* **What is required**: Please reproduce all of the following data line for line, without changing anything.

[Word and element location records]
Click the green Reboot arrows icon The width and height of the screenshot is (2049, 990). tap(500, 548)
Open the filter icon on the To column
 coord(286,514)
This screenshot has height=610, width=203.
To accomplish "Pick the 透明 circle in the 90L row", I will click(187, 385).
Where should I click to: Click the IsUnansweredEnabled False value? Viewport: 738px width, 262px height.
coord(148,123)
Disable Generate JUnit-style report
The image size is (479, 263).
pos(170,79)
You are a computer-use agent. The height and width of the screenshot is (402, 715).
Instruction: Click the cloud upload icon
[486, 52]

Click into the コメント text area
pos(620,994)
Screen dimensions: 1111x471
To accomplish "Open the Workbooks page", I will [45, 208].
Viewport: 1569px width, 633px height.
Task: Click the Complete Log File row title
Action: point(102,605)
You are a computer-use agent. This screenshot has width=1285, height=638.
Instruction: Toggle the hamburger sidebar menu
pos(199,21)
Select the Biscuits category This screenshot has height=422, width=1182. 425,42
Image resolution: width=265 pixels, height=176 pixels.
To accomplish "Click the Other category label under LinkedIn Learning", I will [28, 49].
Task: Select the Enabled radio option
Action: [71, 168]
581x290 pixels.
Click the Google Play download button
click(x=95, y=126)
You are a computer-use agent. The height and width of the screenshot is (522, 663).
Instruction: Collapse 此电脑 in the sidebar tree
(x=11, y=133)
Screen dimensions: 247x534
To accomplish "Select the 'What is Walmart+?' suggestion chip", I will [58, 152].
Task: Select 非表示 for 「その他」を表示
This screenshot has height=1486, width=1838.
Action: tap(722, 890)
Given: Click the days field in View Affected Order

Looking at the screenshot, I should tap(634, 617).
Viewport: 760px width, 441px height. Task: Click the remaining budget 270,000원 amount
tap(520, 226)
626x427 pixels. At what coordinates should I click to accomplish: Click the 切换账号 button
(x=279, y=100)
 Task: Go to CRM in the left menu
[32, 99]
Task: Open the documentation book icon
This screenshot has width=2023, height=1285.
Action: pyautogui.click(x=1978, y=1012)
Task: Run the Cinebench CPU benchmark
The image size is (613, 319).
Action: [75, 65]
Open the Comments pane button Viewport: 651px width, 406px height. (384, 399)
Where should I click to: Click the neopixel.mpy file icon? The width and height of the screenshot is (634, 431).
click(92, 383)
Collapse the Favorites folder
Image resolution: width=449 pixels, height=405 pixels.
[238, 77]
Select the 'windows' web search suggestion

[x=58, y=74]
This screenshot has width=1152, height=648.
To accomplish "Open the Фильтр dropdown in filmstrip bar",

* **Problem solution**:
Click the green Reboot arrows icon The width and height of the screenshot is (2049, 990). tap(500, 548)
Open the filter icon on the To column
 coord(286,514)
This screenshot has height=610, width=203.
To accomplish "Pick the 透明 circle in the 90L row", I will click(187, 385).
Where should I click to: Click the IsUnansweredEnabled False value? Viewport: 738px width, 262px height.
coord(148,123)
Disable Generate JUnit-style report
The image size is (479, 263).
pos(170,79)
You are a computer-use agent. The height and width of the screenshot is (402, 715).
Instruction: Click the cloud upload icon
[486, 52]

Click into the コメント text area
pos(620,994)
Screen dimensions: 1111x471
To accomplish "Open the Workbooks page", I will [45, 208].
Viewport: 1569px width, 633px height.
Task: Click the Complete Log File row title
Action: point(102,605)
You are a computer-use agent. This screenshot has width=1285, height=638.
Instruction: Toggle the hamburger sidebar menu
pos(199,21)
Select the Biscuits category This screenshot has height=422, width=1182. 425,42
Image resolution: width=265 pixels, height=176 pixels.
To accomplish "Click the Other category label under LinkedIn Learning", I will [28, 49].
Task: Select the Enabled radio option
Action: [71, 168]
581x290 pixels.
Click the Google Play download button
click(x=95, y=126)
You are a computer-use agent. The height and width of the screenshot is (522, 663).
Instruction: Collapse 此电脑 in the sidebar tree
(x=11, y=133)
Screen dimensions: 247x534
To accomplish "Select the 'What is Walmart+?' suggestion chip", I will [58, 152].
Task: Select 非表示 for 「その他」を表示
This screenshot has height=1486, width=1838.
Action: tap(722, 890)
Given: Click the days field in View Affected Order

Looking at the screenshot, I should tap(634, 617).
Viewport: 760px width, 441px height. Task: Click the remaining budget 270,000원 amount
tap(520, 226)
626x427 pixels. At what coordinates should I click to accomplish: Click the 切换账号 button
(x=279, y=100)
 Task: Go to CRM in the left menu
[32, 99]
Task: Open the documentation book icon
This screenshot has width=2023, height=1285.
Action: pyautogui.click(x=1978, y=1012)
Task: Run the Cinebench CPU benchmark
The image size is (613, 319).
Action: [75, 65]
Open the Comments pane button Viewport: 651px width, 406px height. (384, 399)
Where should I click to: Click the neopixel.mpy file icon? The width and height of the screenshot is (634, 431).
click(92, 383)
Collapse the Favorites folder
Image resolution: width=449 pixels, height=405 pixels.
[238, 77]
Select the 'windows' web search suggestion

[x=58, y=74]
This screenshot has width=1152, height=648.
To accomplish "Open the Фильтр dropdown in filmstrip bar",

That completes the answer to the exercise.